Stored items:
==================================================
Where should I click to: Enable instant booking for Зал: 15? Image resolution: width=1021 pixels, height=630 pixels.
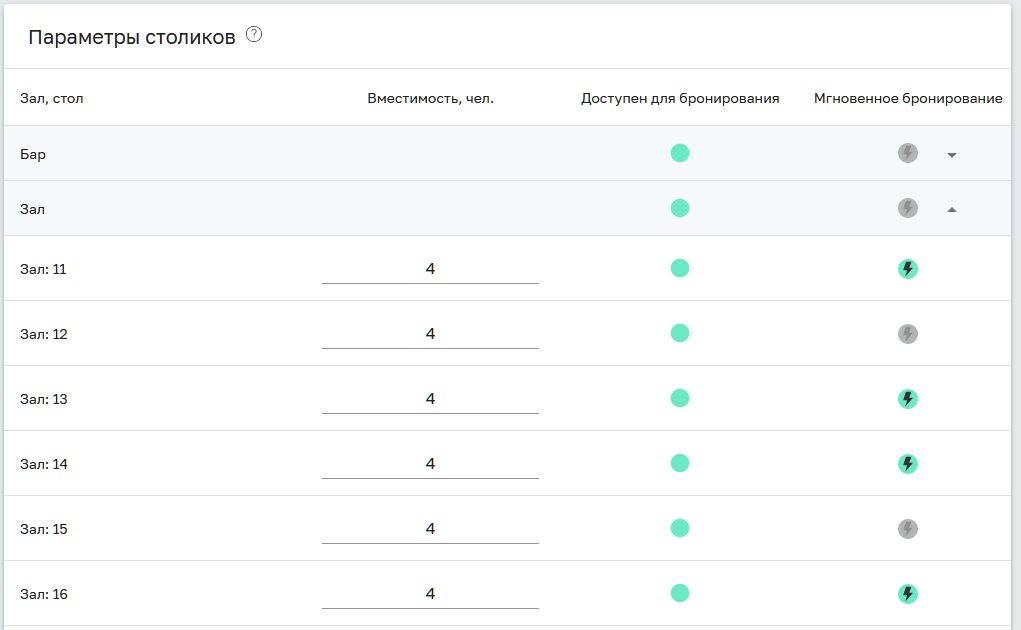tap(907, 529)
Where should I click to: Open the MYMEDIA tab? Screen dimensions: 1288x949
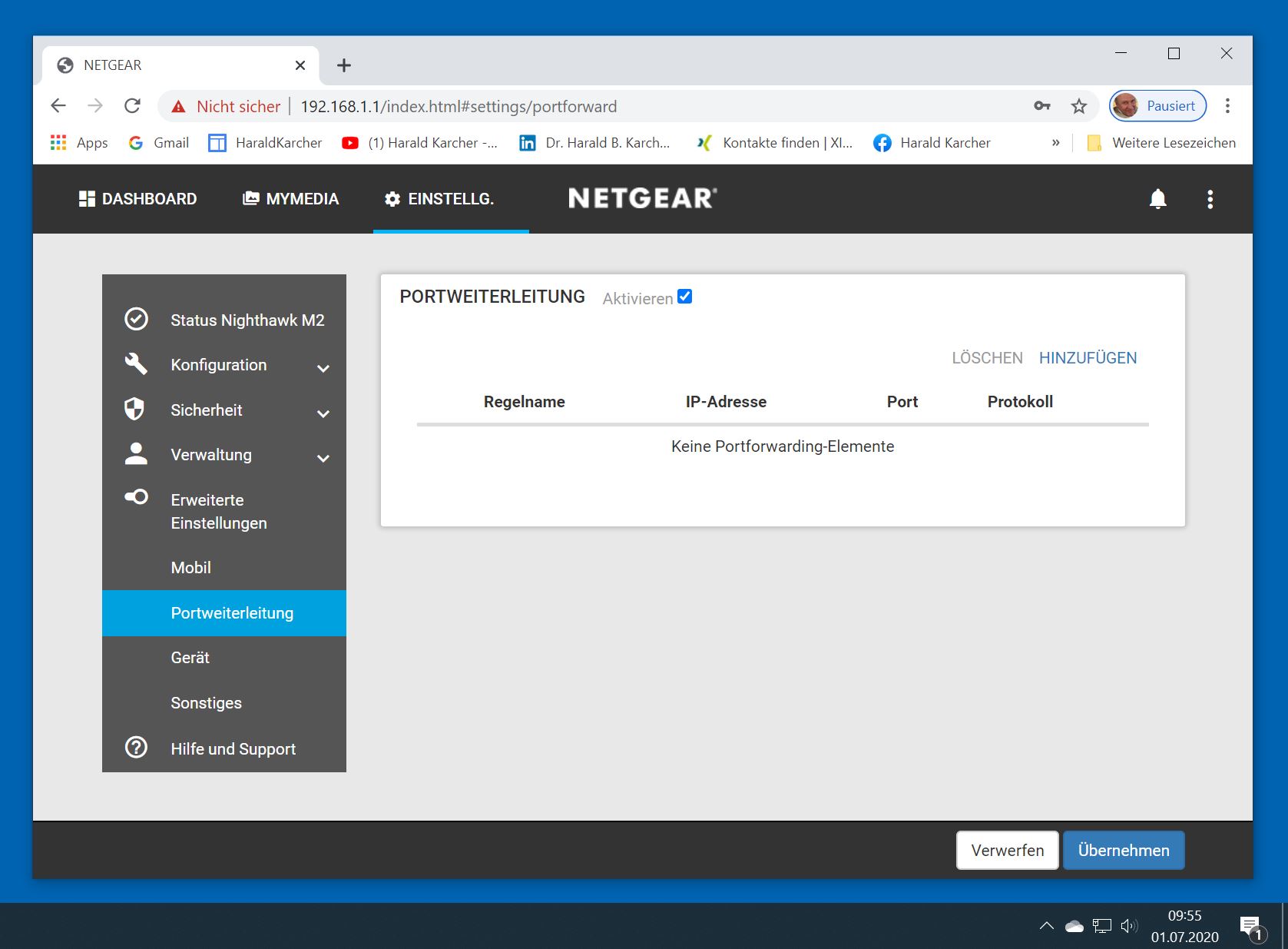click(290, 199)

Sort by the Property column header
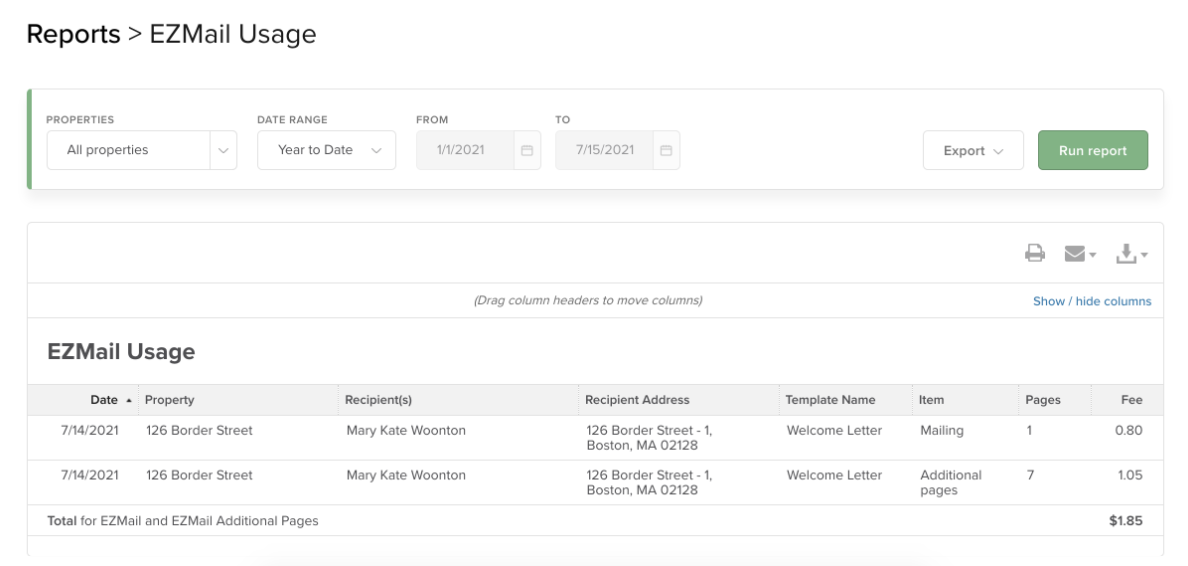pyautogui.click(x=170, y=400)
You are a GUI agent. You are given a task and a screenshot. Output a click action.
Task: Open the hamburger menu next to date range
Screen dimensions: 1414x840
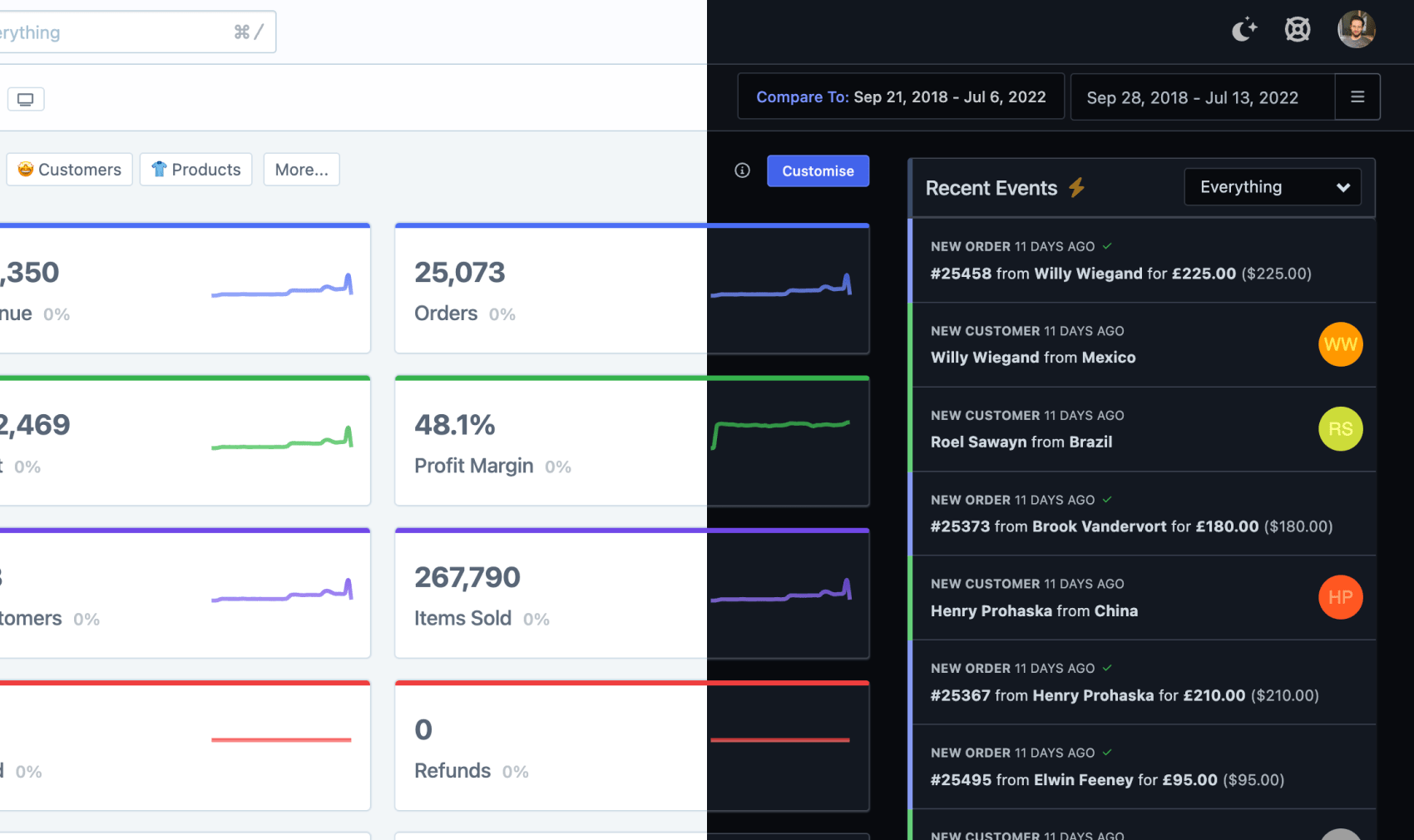point(1357,97)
==================================================
What to work on: Please copy the data above character for character, skipping any pictures.

Answer to the problem:
Where should I click to: Enable instant booking for Зал: 15? Image resolution: width=1021 pixels, height=630 pixels.
tap(907, 529)
Where should I click to: Open the MYMEDIA tab? Screen dimensions: 1288x949
click(290, 199)

Sort by the Property column header
pyautogui.click(x=170, y=400)
You are a GUI agent. You are given a task and a screenshot. Output a click action.
Task: Open the hamburger menu next to date range
Screen dimensions: 1414x840
point(1357,97)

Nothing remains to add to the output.